--- BEGIN Selection ---
Everything else about "implicit beliefs", the "leaps" you believe people to be taking, the questions of who should or shouldn't be blamed are abstract, highly subjective, and while important, should be considered without letting them derail the conversations around needed next steps to curb emissions.
I believe this has been disproved long ago. Trees don’t ever stop growing, and it takes carbon to grow. Recent studies show that large old trees still capture a significant amount of co2 due to their massive surface area.
Literally two lines later:
> But decaying wood and organic material releases carbon back into the air. A climax forest is close to a steady state: The rate at which it removes carbon from the air is roughly equal to the rate at which it releases this carbon.
Trees keep on growing, yes, but it’s the old, decaying material that releases CO2 back in the air again, compensating tree growth.
Edit: clarity.
https://www.cbc.ca/news/canada/how-old-trees-help-climate-1....
I think the point is that a forest reaches an equilibrium at some point.
The forest has new trees growning and consuming co2, it has old trees still growing and consuming co2, it has dead trees/branches that releases co2. It's mostly at a steady state when it has matured.
Still, if you planted that forest at a place where there was no forest, the co2 it has bound up in the trunks and roots is removed from the atmosphere as long as the forest stands. Which might be tens or hundreds of thousands of years.
A forest can be in any unbalanced state at any age, it obviously depends on the ratio of dead to living trees and their size, as well as the climate. It's not a closed system that would need to reach equilibrium at some point. Forests will keep growing and trees will keep growing as fast as the environment allows and unsurprisingly, additional CO2 will help.
> the research suggests that almost 70 per cent of all the carbon stored in trees is accumulated in the last half of their lives
https://www.nature.com/news/2008/080910/full/news.2008.1092....
http://www.flanderstoday.eu/current-affairs/old-diverse-fore...
Of course this will be energy intensive. We essentially need to put the energy back into carbon that we got from burning those carbon fuels over the last two centuries. That is obviously a tremendous amount of energy. There probably is no way around this.
>we will probably need to be removing about 10 billion tonnes of carbon dioxide from the air each year by 2050, and double that by 2100.
--- END Selection ---
Given problem A | Condense the paragraph of the forest carbon discussion that begins "A forest can be in any unbalanced state" into a short bulleted list that keeps its main points.
Given problem B | In the forest carbon discussion, what share of the carbon stored in trees does the quoted research say is accumulated in the last half of their lives?
Given problem C | Extend the forest carbon discussion with a further paragraph that picks up after its final line.
The items that follow have no connection to the forest carbon discussion.
--- BEGIN Records shown ---
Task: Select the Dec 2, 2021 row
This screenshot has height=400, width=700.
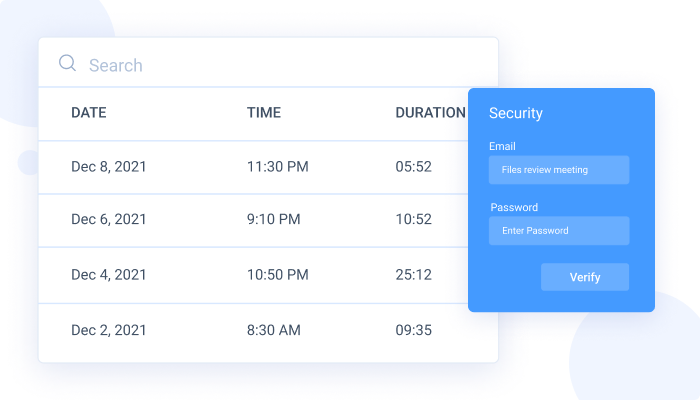Action: tap(109, 328)
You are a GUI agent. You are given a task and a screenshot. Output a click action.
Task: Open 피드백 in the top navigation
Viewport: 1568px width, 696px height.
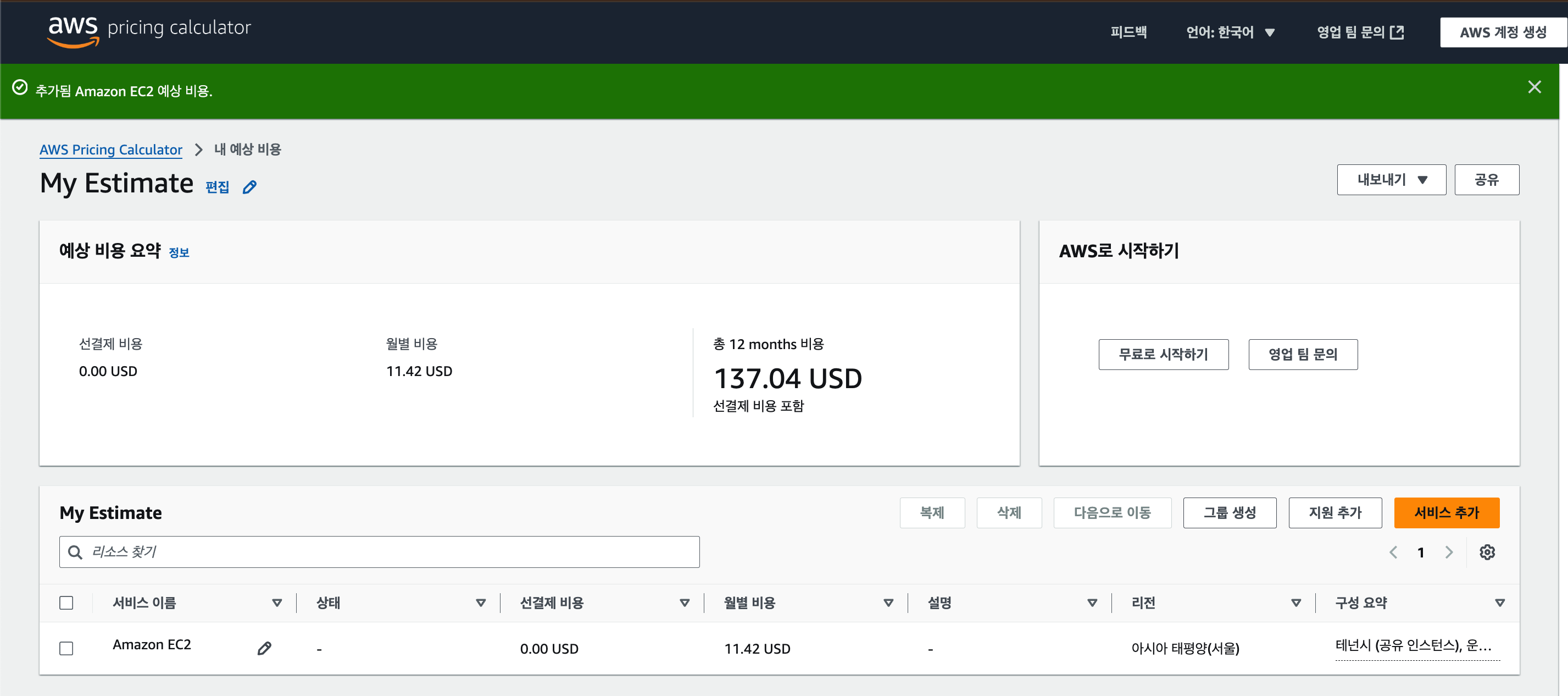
--- END Records shown ---
Written response A |
- A forest can be out of balance at any age.
- Its state depends on the ratio of dead to living trees, their size, and the climate.
- A forest is not a closed system that must reach equilibrium.
- Forests and trees keep growing as fast as the environment allows, and additional CO2 helps.

Written response B | Almost 70 percent.

Written response C |
>They’re hoping to use these gadgets to make carbonated water for soft drinks—or create greenhouses that have lots of carbon dioxide in the air, for tastier vegetables. This sounds very exciting … until you learn that currently their method of getting carbon dioxide costs about $500 per ton.
The numbers don't even look as bad as I thought they would. They at least seem achievable if we really wanted it. $500 per ton for 10 billion tons comes out at $5 trillion. The world's GDP is around $80 trillion. From a numbers perspective it seems like this is at least possible. Whether this solution will work politically is another matter though. My own suspicion is that politicking and corruption will make this a much more difficult and expensive process than it should be.
This article makes the future look less bleak to me than what I hear on the news.
They have a point I think.
https://www.independent.co.uk/environment/climate-change-oce...
Even if it is, though, the Earth receives about 1000 years of world marketed energy consumption in the form of sunlight every year. So even energy-intensive carbon sequestration approaches like algal photosynthesis (promoted with iron sulfate, say) may be feasible.
They aren't though, algae is more than carbon and pure water. They still need various minerals which you have to input into the system somehow. To do this at any scale it means mining massive amounts and feeding the system, that's just one of the reasons why YC's own idea to turn to Sahara into a bunch of shallow algae pools [1] is absurd.
[1] http://carbon.ycombinator.com/desert-flooding/
Yes, that's why iron fertilization is so effective.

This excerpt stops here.